> [Selected passage]
**********

Blog

Short blog posts, journal entries, and random thoughts. Topics include a mix of personal and the world at large. 

iPhone X!

This year’s crop of new iPhones got announced today, and of course I shall upgrade my current iPhone 7 Plus to the new iPhone X. I’m going to go ahead and pronounce the ‘X’ as ’ex’, and not ‘ten’ like Apple does it. 

However, my god did the new iPhone get really expensive. For sure there’s the incrementally new iPhone 8 at a more palatable $699, but anybody technology-obsessed like me isn’t going for that model. The bezel-free OLED screened iPhone X starts at an eye-blink inducing $999, but us techies aren’t likely going for that model either. The one I want is the iPhone X with 256GB of storage ringing in at $1,149 - this is premium laptop levels of expensive. 

Indeed, top smartphones of this era are getting to be as powerful as the full-on laptop computers. I read somewhere on twitter the A10X fusion chip in the latest iPads are already faster than the best Mac Mini available for purchase. Every day the iPhone 7 amazes me with its agility at chewing through complex tasks with liquid smoothness. It can handle my camera’s 42 megapixel images with the same alacrity as the iMac: real-time adjustments, effects and all. One of the chief reasons I dump money into the ocean and upgrade the phone every year is because of the revolutionary leaps in computing power each iteration presents. 

And right, the camera, too. 

With Samsung’s top phone the Note 8 hovering in the low $900 starting price mark, it seems paying four-figures for flagship smartphones is the new reality. Even adjusted for inflation, the very first iPhone’s $599 ($725) is still some $274 off the iPhone X. The price of progress for the incredible power and functionality of modern smartphones is steep indeed. 

On 9/11

The previous summer I was fortunate enough to travel to New York City for the first time, and I made it a priority to visit the 9/11 memorial. It was as surreal as I anticipated: I was standing on the same plot of land the World Trace Center twin towers stood on that fateful day as I watched it crumbled down into ashes on television. I’ve only started 7th grade.

**********

> [Recorded information]
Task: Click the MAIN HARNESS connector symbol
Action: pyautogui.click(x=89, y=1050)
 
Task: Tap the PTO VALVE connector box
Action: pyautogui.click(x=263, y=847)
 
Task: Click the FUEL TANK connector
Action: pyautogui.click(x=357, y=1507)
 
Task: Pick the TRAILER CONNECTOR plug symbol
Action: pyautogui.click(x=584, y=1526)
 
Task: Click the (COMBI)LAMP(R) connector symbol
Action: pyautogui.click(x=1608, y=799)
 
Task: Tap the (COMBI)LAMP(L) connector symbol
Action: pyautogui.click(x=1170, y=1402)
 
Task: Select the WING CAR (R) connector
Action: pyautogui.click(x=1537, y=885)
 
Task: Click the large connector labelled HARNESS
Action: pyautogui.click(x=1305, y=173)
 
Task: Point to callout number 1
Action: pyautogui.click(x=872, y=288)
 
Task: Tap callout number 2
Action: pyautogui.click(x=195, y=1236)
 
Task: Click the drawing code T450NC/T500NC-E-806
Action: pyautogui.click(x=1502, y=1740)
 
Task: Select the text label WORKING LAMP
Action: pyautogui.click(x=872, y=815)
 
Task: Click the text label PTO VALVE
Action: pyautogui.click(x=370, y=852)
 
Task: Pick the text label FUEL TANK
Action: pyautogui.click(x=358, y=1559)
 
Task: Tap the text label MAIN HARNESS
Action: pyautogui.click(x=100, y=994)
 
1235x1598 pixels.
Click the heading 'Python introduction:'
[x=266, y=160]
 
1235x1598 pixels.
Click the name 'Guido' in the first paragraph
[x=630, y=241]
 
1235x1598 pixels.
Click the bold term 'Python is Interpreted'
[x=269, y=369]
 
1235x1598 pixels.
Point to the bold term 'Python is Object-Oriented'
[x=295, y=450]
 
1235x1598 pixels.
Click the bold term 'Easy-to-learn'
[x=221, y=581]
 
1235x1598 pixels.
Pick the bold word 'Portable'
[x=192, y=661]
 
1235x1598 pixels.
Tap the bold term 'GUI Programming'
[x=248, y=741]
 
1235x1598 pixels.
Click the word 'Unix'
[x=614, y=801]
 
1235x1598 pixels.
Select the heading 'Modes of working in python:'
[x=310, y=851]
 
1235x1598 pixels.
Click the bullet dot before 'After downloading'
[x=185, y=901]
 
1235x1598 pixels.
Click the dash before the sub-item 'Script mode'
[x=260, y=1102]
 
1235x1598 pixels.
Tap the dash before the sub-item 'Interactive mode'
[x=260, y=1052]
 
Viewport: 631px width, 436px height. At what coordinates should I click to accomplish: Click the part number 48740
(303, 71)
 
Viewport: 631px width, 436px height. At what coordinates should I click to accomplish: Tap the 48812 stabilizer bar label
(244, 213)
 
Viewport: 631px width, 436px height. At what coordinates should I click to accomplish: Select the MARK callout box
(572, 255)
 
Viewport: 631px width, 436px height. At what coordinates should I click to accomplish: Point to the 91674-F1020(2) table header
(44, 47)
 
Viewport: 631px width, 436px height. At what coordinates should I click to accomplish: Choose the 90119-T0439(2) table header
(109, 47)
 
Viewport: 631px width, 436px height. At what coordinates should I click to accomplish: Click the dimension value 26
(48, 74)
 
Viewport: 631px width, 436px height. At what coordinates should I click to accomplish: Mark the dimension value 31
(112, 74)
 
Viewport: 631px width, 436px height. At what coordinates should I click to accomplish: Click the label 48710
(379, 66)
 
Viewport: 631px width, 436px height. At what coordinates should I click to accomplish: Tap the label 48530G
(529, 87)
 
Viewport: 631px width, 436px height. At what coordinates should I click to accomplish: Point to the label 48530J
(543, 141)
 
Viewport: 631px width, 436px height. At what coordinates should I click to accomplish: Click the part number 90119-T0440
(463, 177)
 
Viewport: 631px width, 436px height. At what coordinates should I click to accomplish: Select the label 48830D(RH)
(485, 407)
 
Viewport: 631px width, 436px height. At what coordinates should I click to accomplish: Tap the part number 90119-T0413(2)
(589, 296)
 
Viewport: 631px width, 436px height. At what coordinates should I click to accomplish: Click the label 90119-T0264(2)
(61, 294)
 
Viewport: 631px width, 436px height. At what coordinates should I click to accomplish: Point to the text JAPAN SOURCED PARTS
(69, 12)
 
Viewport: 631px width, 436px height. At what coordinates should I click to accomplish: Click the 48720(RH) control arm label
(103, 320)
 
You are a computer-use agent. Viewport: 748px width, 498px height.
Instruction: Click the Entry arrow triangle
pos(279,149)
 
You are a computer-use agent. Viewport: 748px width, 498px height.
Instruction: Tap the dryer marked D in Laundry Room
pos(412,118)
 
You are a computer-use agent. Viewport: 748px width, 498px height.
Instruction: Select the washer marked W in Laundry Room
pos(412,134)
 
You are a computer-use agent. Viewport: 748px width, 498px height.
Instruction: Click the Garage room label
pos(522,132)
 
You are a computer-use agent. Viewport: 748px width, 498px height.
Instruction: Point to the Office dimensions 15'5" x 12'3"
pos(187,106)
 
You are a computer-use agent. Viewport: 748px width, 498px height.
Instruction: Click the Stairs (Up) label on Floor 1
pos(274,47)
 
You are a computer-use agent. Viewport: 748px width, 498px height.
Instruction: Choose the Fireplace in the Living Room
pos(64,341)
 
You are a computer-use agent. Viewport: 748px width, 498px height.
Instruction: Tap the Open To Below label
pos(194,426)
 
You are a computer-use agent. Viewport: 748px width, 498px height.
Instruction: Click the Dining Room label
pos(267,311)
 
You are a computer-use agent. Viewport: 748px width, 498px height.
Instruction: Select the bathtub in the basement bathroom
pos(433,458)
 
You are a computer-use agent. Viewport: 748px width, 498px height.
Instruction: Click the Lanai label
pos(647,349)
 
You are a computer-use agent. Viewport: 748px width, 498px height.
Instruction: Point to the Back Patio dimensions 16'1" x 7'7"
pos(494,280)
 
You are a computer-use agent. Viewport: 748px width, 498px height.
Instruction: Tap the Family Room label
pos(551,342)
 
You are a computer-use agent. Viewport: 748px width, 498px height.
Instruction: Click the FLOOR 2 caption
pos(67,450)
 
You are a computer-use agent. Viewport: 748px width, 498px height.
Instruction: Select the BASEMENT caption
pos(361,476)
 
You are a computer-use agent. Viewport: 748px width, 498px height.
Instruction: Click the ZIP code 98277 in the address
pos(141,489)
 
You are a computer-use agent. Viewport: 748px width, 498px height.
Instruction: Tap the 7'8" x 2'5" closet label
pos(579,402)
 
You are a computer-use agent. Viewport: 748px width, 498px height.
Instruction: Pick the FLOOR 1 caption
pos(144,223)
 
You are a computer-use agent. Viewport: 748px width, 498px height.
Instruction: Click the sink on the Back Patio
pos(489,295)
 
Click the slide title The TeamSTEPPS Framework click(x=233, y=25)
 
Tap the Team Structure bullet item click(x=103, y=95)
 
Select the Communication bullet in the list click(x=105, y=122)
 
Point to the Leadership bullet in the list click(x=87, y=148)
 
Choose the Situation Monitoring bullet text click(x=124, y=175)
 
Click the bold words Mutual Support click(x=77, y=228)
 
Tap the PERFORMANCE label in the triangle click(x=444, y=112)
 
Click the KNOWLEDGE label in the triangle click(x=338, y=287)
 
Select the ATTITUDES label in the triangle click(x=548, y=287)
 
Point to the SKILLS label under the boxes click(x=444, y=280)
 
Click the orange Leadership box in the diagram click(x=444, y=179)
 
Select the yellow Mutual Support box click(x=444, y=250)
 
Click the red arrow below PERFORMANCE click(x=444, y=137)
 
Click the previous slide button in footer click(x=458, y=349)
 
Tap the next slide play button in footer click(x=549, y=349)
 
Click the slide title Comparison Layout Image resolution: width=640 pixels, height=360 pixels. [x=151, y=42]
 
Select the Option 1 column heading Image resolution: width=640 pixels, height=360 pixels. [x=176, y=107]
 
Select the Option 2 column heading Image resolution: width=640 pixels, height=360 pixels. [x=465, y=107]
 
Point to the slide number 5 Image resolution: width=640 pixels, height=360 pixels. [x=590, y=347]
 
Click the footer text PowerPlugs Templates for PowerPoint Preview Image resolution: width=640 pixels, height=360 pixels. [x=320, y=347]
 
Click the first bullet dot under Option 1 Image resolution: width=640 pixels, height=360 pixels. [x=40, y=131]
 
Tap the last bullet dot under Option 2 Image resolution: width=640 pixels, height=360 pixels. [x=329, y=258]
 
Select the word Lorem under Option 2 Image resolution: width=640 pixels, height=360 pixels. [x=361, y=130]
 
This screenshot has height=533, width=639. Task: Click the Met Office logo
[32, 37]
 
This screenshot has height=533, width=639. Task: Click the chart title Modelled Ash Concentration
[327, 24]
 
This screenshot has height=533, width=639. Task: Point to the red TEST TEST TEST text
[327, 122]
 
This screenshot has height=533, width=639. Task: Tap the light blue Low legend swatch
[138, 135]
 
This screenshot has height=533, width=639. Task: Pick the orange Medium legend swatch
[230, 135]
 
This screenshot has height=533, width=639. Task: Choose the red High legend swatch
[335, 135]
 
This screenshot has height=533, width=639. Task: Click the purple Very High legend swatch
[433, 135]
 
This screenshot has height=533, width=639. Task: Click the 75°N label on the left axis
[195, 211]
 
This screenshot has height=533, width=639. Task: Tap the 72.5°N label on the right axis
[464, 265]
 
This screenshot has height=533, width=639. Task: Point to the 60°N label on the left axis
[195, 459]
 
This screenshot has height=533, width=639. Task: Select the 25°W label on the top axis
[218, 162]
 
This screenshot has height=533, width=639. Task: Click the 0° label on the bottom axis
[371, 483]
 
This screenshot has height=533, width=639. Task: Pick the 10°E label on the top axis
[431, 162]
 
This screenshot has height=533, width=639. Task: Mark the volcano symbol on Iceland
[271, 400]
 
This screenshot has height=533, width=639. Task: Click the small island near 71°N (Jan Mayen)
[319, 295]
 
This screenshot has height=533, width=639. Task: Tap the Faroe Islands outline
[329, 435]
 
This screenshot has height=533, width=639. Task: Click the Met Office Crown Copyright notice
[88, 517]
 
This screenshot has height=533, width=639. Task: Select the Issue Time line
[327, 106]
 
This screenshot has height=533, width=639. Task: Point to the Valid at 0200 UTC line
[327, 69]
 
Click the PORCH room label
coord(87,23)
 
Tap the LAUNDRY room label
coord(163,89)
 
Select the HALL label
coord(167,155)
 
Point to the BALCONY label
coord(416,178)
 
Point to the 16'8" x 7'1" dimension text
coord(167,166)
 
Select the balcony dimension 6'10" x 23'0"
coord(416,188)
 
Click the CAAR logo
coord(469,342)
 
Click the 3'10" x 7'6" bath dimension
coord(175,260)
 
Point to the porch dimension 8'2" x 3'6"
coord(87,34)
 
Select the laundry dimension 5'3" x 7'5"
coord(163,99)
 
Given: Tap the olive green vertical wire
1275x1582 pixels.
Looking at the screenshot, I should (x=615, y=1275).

**********

> [Goals]
1. Repeat word for word the part of the blog between "Indeed, top smartphones" and "each iteration presents.", inclusive.
2. In the blog, list each iPhone model that has a dollar price, together with that price.
3. According to the blog, why does the writer upgrade the phone every year?

> [Answers for the tasks]
1.
Indeed, top smartphones of this era are getting to be as powerful as the full-on laptop computers. I read somewhere on twitter the A10X fusion chip in the latest iPads are already faster than the best Mac Mini available for purchase. Every day the iPhone 7 amazes me with its agility at chewing through complex tasks with liquid smoothness. It can handle my camera’s 42 megapixel images with the same alacrity as the iMac: real-time adjustments, effects and all. One of the chief reasons I dump money into the ocean and upgrade the phone every year is because of the revolutionary leaps in computing power each iteration presents.

2.
- iPhone 8: $699
- iPhone X (starting price): $999
- iPhone X with 256GB of storage: $1,149
- The very first iPhone: $599 ($725 adjusted for inflation)

3. One of the chief reasons is the revolutionary leap in computing power that each new iPhone brings. The writer adds that the camera is another reason.